Asking questions about your work will make your supervisor think you are incompetent
Good leaders and managers want you to ask questions. It doesn’t convey incompetence – it shows that you care and want to do an excellent job the first time. In fact, many managers are probably nervous when their employers do not ask questions. Asking questions means you are thinking about the project and attempting to make progress.
You focus too much on being liked at the office
Being liked is certainly important but not at the expense of doing excellent work. Never chit chat when you should be working. There are times when you can pop in someone’s office and have a quick conversation, but you should be known around the office as the person who does great work, is dependable and has great ideas – not the one that’s the biggest talker.

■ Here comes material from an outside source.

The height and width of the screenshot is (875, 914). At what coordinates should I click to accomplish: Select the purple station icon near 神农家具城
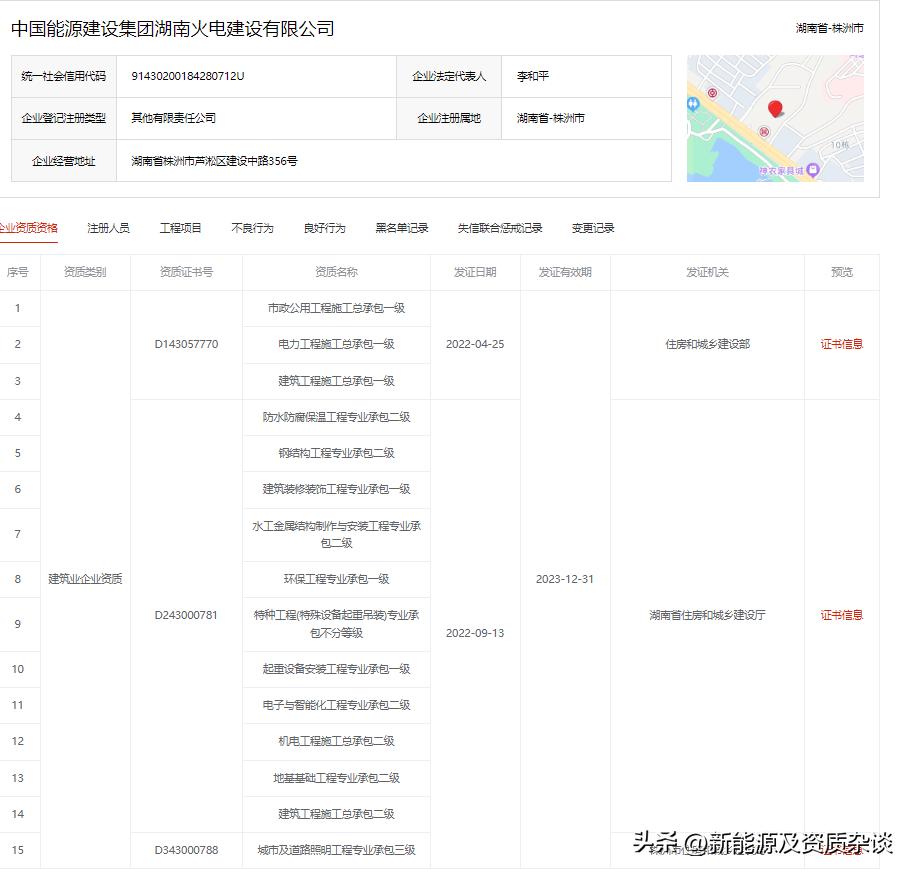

Surfing the internet won’t hurt your work
If you spend too much time on social networking sites and shopping sites it will hurt your productivity. You might be meeting your employer’s minimum expectations, but that’s about it. This will catch up to you. Also, many employers monitor your web activity.

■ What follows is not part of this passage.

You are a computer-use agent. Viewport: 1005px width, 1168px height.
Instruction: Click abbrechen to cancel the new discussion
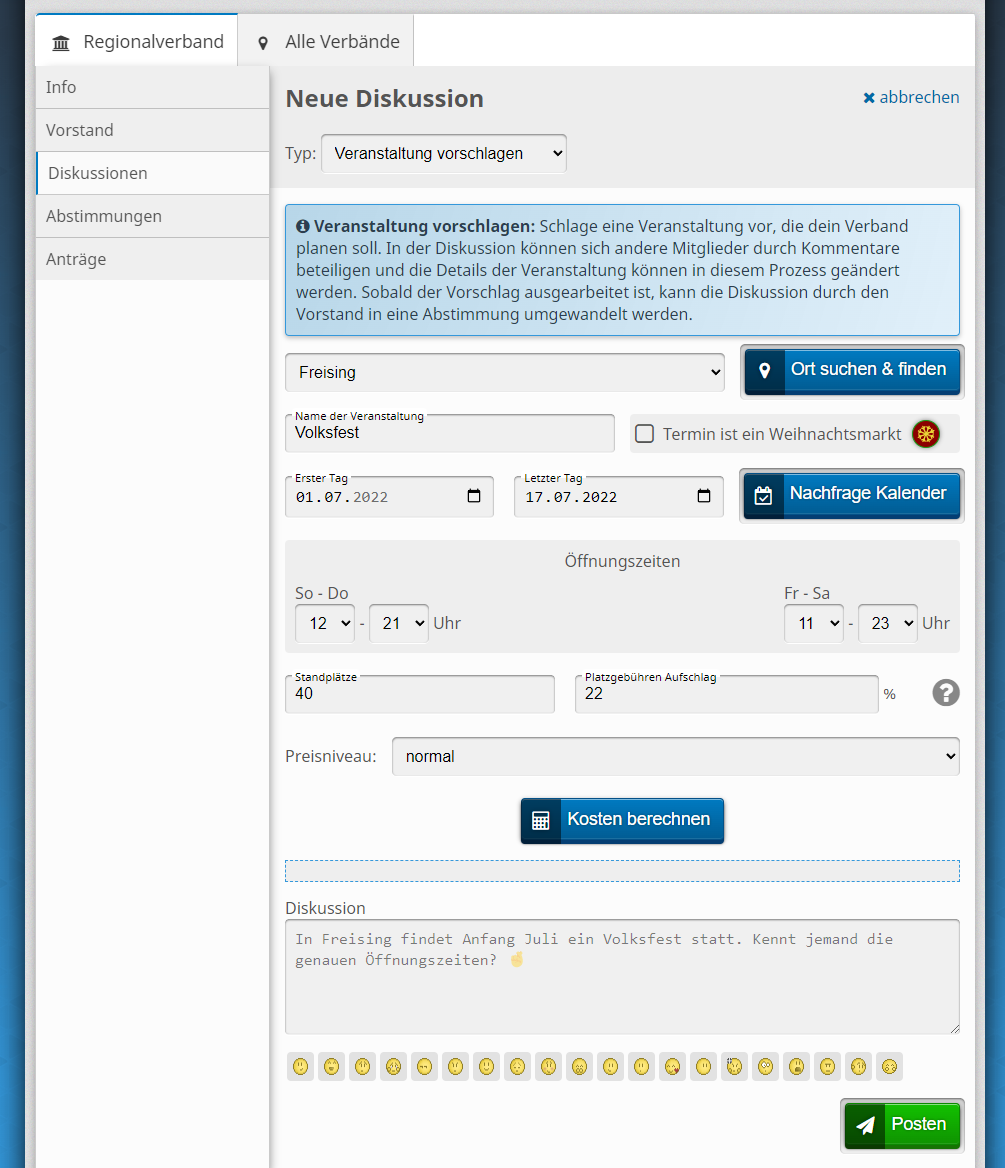[911, 97]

If you make a mistake you should try and cover it up
Everybody makes mistakes at work on occasion. If you do, be open and honest and then do something about it to rectify the situation and learn from it. Covering it up and then having your boss find out about it through the grapevine or some other way will make it worse. He or she will be less likely to get angry if you are open about it. Explain why it happened, what you are going to do to fix it, and what you’ve learned.
Your work speaks for itself
You need to be your own PR person at work. That doesn’t mean you brag about it, but it does mean if you are tearing it up at the office and get a compliment from a customer or business partner you should ensure your boss knows about it.